El estudio sugiere diseñar actividades donde el error no penalice, sino intrigue. "En vez de evitar que un niño falle al construir una torre, deberíamos observar cómo modifica su estrategia. Ese proceso es aprendizaje puro", ejemplifica la investigadora Elizabeth Bonawitz, de Harvard. Propone integrar elementos de juego libre en materias tradicionales: usar disfraces en clases de historia o problemas matemáticos con múltiples soluciones "divertidas".

Neurocientíficos ajenos al estudio apuntan a mecanismos cerebrales: al eliminar la presión externa, el sistema de recompensas libera dopamina ante desafíos autoimpuestos. "Es como escalar una montaña por el placer de hacerlo, no por la medalla", compara un experto. Esto explicaría por qué, en entornos no competitivos, los niños persisten más tiempo en tareas difíciles.

Bonawitz enfatiza implicaciones sociales: "Subestimar el juego refuerza desigualdades. Niños en entornos pobres suelen tener menos acceso a juegos estructurados que fomenten esta autosuperación". Recuerda que en el experimento, varios participantes de zonas marginadas mostraron mayor creatividad al modificar reglas, sugiriendo que el juego libre podría compensar carencias educativas.

Aunque el estudio se centró en población estadounidense, datos preliminares de réplicas en Finlandia y Kenia muestran variaciones. En Helsinki, el 62% de los niños eligió dificultad máxima al jugar por diversión, frente al 38% en Nairobi. "En sociedades con énfasis en la autonomía infantil, el juego autoimpuesto parece más valorado", sugiere la antropóloga Liisa Korpela, partícipe de la investigación global. En contraste, en contextos donde el juego colectivo tradicional predomina —como el "kippko" keniano, donde niños guían rebaños imaginarios—, la motivación intrínseca se alinea con objetivos comunitarios. Estos matices plantean preguntas sobre cómo adaptar políticas educativas sin homogenizar prácticas culturales.

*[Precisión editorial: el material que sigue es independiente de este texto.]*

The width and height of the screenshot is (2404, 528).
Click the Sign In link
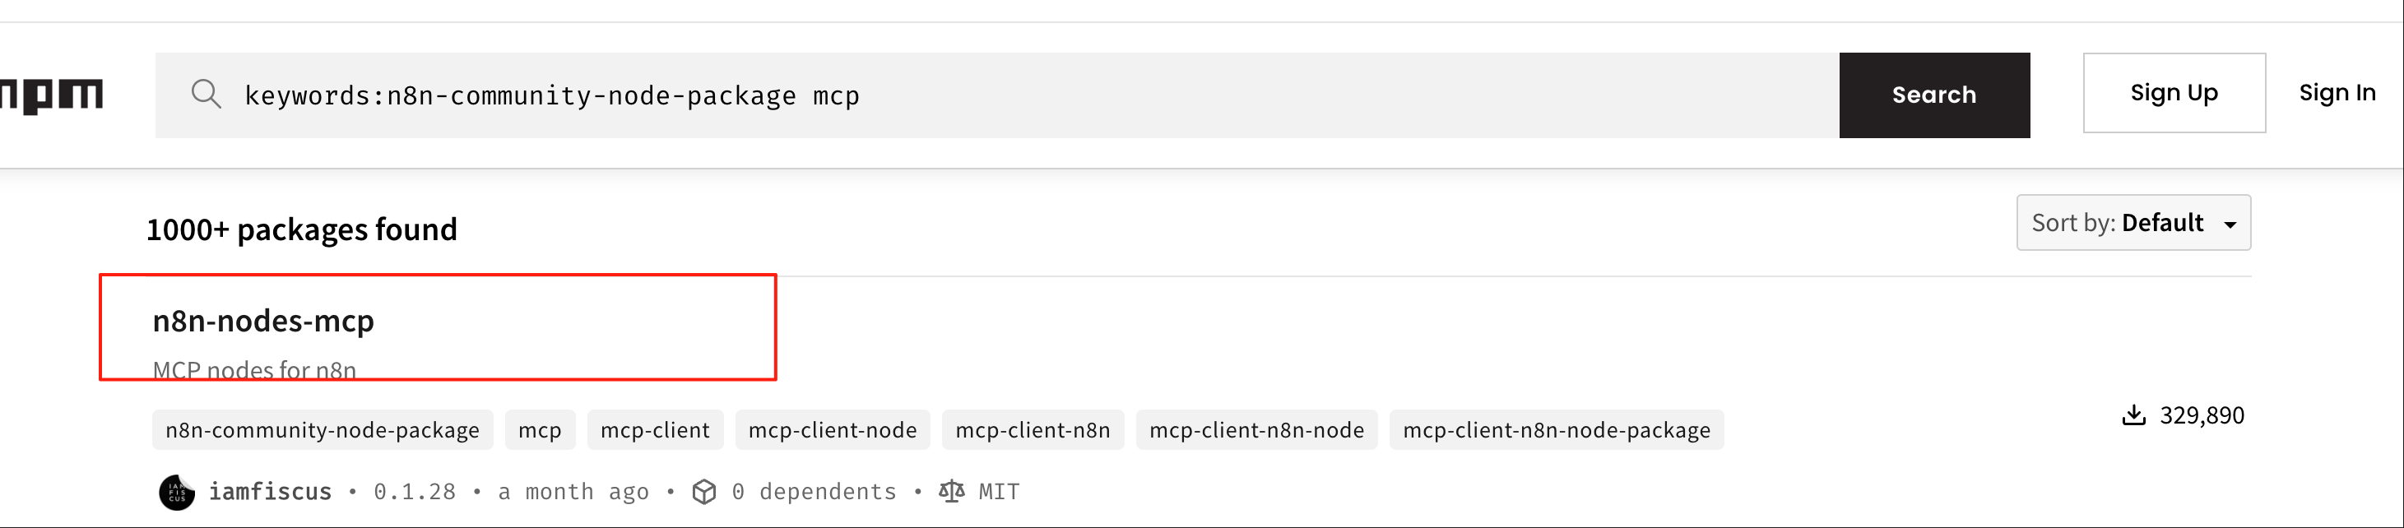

Mientras escuelas debaten cómo integrar estos hallazgos, en Berkeley los niños siguen lanzando bolsas hacia los tiburones de tela. Un niño de siete años resume lo aprendido: "Cuando juego para mí, me gusta que sea difícil. Así siento que puedo con todo". La frase, espontánea, podría resumir décadas de investigación: el juego no prepara para la vida; es la vida misma en su forma más esencial.